■ What this exercise asks:
1. In the sucrose reaction problem, which two simpler sugars form when sucrose reacts in dilute acid?
2. Write what comes next in the sucrose reaction problem, starting after its last sentence.

Sucrose \(\left(\mathrm{C}_{12} \mathrm{H}_{22} \mathrm{O}_{11}\right),\) commonly known as table sugar, reacts in dilute acid solutions to form two simpler sugars, glucose and fructose, both of which have the formula \(\mathrm{C}_{6} \mathrm{H}_{12} \mathrm{O}_{6} .\) At \(23{ }^{\circ} \mathrm{C}\) and in \(0.5 \mathrm{M} \mathrm{HCl}\), the following data were obtained for the disappearance of sucrose: $$ \begin{array}{rl} \hline \text { Time }(\mathrm{min}) & {\left[\mathrm{C}_{12} \mathrm{H}_{22} \mathrm{O}_{11}\right](M)} \\ \hline 0 & 0.316 \\ 39 & 0.274 \\ 80 & 0.238 \\ 140 & 0.190 \\ 210 & 0.146 \\ \hline \end{array} $$ (a) Is the reaction first order or second order with respect to \(\left[\mathrm{C}_{12} \mathrm{H}_{22} \mathrm{O}_{11}\right] ?(\mathbf{b})\) What is the rate constant? (c) Using this rate constant, calculate the concentration of sucrose at 39,80,140 , and 210 min if the initial sucrose concentration was \(0.316 \mathrm{M}\) and the reaction was zero order in sucrose.

■ Items:

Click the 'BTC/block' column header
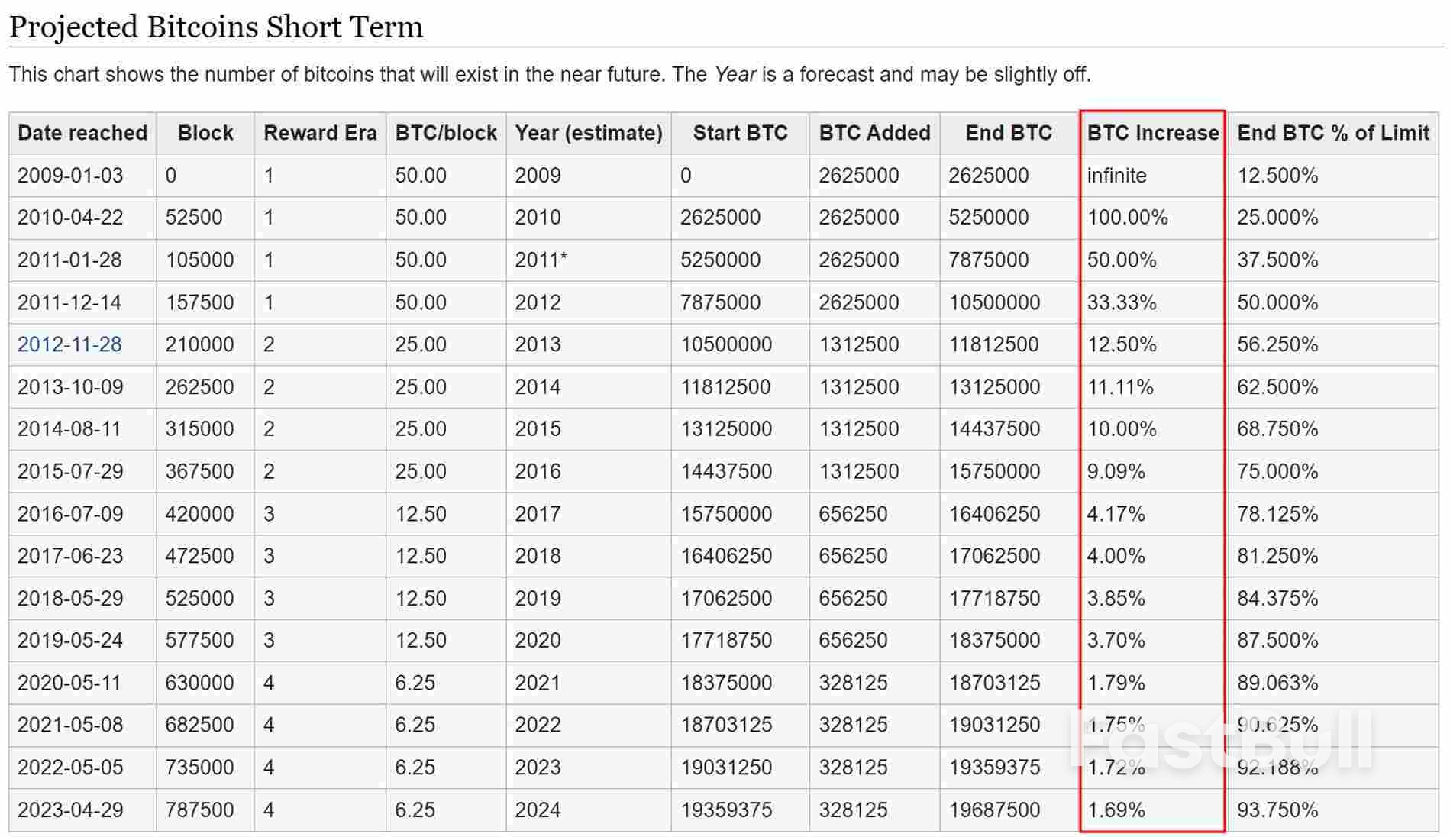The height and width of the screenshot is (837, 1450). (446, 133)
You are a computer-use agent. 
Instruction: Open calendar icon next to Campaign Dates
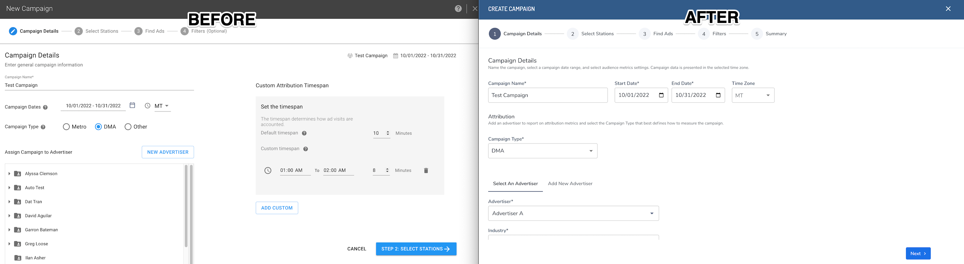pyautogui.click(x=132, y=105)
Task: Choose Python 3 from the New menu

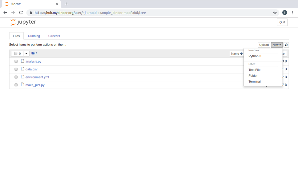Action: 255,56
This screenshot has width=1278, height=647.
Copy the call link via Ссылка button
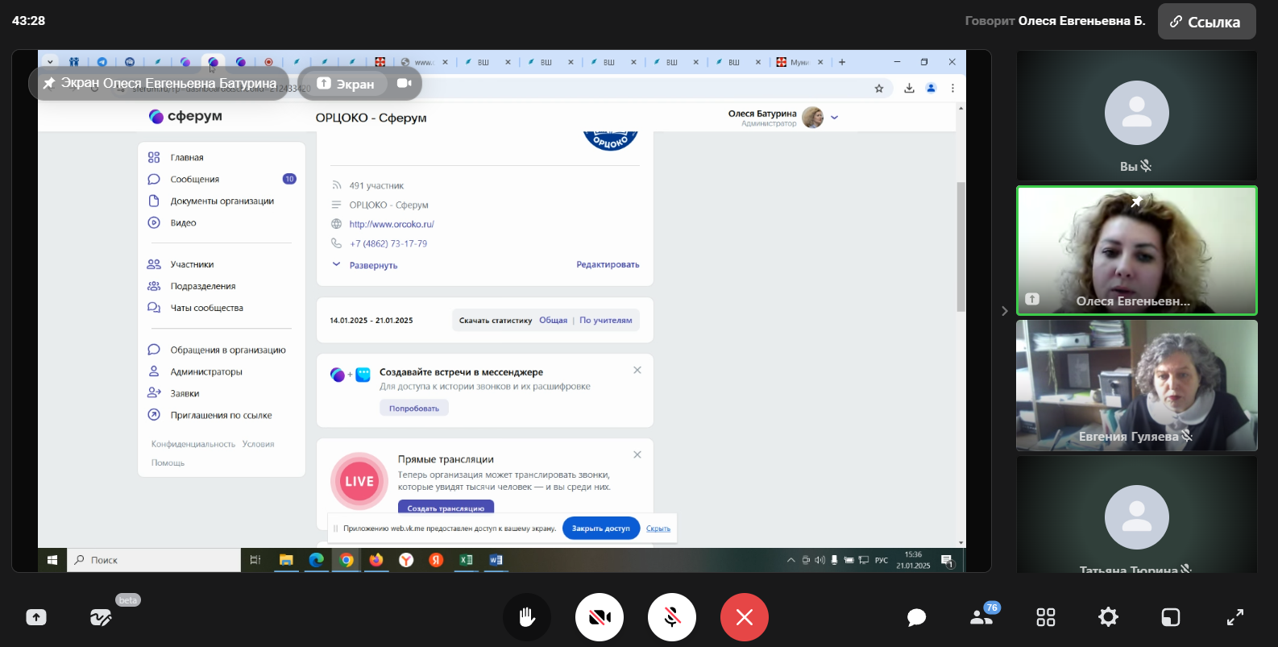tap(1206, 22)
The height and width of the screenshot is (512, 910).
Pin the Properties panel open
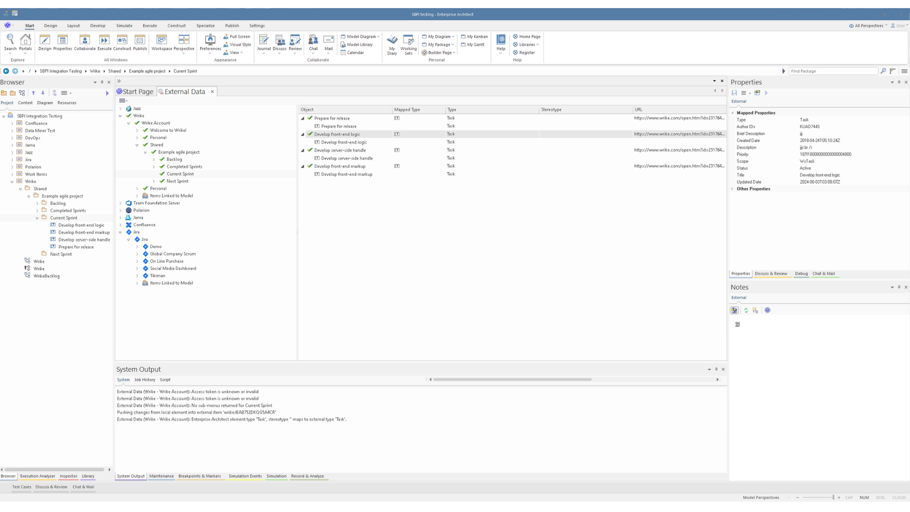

■ Task results:
1. Glucose and fructose.

2.
Step by step solution

01

Identify the rate law for the reaction

The rate law indicates the relationship between the rate of a chemical reaction and the concentration of the reactants. We need to determine the order of the reaction with respect to the sucrose concentration. Two potential rate laws can be considered: 1) First-order reaction: Rate = k [Sucrose] 2) Second-order reaction: Rate = k [Sucrose]^2 In both cases, k is the rate constant. We will analyze the data and determine which rate law best matches the given data.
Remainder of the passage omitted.